Does Spark shuffle write all intermediate data to disk, or only that which will not fit in memory ("spill")?
In particular, if the intermediate data is small, will anything be written to disk, or will the shuffle be performed entirely using memory without writing anything to disk?
I've checked the docs and related StackOverflow questions, but they weren't clear on this precise question.
From an AWS guide, https://aws.amazon.com/blogs/big-data/introducing-the-cloud-shuffle-storage-plugin-for-apache-spark/#:~:text=In%20Apache%20Spark%2C%20shuffling%20happens,which%20can%20cause%20straggling%20executors, but also to be found elsewhere.
Apache Spark utilizes in-memory caching and optimized query execution for fast analytic queries against your datasets, which are split into multiple Spark partitions on different nodes so that you can process a large amount of data in parallel.
In Apache Spark, shuffling happens when data needs to be redistributed across the cluster.

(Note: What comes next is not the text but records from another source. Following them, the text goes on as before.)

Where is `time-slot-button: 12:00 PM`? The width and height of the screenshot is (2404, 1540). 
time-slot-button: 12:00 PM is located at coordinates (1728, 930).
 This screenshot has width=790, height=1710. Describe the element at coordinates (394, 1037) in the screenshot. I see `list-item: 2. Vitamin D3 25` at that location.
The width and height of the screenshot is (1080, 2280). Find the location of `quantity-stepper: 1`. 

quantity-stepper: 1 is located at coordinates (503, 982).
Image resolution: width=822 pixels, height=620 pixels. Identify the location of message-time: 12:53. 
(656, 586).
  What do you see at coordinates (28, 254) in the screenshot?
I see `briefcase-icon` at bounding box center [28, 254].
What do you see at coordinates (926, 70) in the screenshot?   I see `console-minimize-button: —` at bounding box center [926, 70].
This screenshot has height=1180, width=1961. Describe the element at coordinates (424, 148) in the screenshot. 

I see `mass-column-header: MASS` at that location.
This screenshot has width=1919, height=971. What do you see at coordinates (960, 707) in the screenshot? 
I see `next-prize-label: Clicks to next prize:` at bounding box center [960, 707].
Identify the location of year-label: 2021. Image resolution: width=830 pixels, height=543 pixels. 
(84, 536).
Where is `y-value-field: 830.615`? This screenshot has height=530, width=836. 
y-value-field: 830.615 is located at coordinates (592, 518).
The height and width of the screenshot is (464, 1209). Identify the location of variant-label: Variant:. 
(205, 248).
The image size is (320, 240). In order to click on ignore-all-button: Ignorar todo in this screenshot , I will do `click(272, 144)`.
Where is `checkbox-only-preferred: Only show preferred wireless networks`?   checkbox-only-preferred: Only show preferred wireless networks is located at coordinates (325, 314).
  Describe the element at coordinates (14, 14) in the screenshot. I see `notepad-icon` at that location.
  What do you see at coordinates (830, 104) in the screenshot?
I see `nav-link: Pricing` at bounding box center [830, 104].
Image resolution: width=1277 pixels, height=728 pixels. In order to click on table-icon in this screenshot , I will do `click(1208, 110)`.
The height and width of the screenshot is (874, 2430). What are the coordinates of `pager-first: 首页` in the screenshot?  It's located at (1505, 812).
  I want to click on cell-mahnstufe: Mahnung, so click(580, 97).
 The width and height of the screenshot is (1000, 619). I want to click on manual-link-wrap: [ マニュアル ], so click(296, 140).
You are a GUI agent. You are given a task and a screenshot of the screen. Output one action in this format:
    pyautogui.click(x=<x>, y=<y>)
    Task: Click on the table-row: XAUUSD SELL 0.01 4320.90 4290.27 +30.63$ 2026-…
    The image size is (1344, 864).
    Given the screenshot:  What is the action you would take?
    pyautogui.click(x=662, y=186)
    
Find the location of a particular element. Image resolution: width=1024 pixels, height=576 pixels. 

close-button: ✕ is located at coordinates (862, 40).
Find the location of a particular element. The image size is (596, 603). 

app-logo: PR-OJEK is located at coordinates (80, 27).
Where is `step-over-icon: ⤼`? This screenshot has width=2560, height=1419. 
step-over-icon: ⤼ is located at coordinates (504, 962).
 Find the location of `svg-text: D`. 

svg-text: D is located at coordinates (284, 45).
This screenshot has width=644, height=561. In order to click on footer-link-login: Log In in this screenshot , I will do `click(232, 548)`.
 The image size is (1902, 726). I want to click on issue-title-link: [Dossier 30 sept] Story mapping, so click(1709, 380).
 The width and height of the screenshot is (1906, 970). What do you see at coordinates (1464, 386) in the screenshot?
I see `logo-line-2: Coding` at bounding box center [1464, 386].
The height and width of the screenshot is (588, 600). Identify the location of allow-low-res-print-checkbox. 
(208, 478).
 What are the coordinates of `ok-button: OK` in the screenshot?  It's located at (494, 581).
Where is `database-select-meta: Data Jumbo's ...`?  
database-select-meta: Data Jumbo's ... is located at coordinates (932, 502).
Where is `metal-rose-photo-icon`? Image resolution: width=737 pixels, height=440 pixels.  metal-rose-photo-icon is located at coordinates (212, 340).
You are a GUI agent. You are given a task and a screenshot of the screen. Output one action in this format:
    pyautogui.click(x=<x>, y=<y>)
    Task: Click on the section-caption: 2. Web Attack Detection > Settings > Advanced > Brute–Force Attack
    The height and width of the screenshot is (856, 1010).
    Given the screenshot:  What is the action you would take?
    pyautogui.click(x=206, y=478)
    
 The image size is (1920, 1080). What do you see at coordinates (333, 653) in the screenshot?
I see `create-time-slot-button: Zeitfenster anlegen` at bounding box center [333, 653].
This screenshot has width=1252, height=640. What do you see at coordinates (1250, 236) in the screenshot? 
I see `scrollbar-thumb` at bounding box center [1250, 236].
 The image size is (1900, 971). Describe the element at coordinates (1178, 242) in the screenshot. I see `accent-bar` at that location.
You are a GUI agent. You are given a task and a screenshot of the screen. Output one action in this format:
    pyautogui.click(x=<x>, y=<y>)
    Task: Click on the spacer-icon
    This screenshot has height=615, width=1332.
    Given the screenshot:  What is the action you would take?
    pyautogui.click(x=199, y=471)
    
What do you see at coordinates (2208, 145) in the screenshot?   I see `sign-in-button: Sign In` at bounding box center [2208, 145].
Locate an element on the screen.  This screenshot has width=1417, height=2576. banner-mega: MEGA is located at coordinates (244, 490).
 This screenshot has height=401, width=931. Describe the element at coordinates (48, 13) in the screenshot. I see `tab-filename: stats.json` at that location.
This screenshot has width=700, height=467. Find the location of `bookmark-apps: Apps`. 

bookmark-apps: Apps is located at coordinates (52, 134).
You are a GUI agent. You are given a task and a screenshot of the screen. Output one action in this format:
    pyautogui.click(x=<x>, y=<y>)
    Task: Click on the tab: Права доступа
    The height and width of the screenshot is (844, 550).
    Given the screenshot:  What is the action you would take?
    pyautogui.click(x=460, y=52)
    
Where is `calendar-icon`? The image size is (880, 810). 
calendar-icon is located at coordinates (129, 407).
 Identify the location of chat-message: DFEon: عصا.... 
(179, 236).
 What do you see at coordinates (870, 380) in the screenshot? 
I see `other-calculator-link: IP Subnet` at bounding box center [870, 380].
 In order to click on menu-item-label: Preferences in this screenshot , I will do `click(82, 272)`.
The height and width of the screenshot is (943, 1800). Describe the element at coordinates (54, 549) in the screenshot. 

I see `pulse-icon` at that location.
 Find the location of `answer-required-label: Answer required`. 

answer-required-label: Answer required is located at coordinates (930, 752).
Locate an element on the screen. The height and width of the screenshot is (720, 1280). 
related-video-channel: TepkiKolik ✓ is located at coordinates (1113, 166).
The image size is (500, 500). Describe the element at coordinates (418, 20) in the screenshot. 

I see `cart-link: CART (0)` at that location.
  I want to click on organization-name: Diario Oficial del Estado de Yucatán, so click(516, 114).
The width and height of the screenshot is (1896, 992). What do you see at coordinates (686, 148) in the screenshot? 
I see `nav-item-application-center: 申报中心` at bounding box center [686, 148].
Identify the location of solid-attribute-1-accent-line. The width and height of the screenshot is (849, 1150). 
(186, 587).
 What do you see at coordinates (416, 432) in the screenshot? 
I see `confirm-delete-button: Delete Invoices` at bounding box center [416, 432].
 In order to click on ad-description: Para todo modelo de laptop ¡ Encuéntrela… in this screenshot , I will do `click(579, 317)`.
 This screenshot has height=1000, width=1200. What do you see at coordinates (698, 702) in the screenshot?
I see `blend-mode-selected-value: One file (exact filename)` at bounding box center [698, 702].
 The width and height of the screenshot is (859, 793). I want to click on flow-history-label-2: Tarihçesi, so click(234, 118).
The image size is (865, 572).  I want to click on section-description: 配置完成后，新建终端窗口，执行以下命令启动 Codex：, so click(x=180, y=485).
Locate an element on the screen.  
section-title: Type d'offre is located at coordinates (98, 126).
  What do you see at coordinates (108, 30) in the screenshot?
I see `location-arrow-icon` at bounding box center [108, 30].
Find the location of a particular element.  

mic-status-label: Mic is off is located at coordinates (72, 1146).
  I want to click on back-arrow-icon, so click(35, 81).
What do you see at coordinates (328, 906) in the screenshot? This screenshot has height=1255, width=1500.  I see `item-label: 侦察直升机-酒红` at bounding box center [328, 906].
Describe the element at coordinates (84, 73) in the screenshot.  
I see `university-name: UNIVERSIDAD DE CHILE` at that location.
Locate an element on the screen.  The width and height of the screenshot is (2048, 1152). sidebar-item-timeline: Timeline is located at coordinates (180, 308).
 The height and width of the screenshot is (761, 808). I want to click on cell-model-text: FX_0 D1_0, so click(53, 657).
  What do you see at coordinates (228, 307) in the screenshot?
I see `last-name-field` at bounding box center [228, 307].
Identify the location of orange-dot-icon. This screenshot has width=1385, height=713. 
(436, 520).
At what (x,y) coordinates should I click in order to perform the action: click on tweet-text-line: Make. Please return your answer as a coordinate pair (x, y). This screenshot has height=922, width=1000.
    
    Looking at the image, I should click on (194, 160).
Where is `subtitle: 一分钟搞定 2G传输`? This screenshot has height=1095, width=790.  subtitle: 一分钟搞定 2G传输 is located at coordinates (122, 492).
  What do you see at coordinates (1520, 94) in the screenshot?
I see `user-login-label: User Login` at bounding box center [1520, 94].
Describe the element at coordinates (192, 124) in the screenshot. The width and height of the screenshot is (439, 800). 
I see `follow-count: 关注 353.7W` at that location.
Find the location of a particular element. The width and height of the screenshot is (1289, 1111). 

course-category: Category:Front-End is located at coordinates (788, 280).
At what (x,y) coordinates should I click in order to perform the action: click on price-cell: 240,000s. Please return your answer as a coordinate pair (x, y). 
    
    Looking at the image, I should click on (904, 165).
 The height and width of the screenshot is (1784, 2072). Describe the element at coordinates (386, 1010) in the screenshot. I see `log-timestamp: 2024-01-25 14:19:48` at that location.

During a shuffle, data is written to local disk and transferred across the network. The shuffle operation is often constrained by the available local disk capacity, or data skew, which can cause straggling executors.
That is to say, the architecture of Spark is to write Mapper output to local disk, for Reducer phase, tasks to consume. Size of data does not matter. I agree certain aspects are not clear.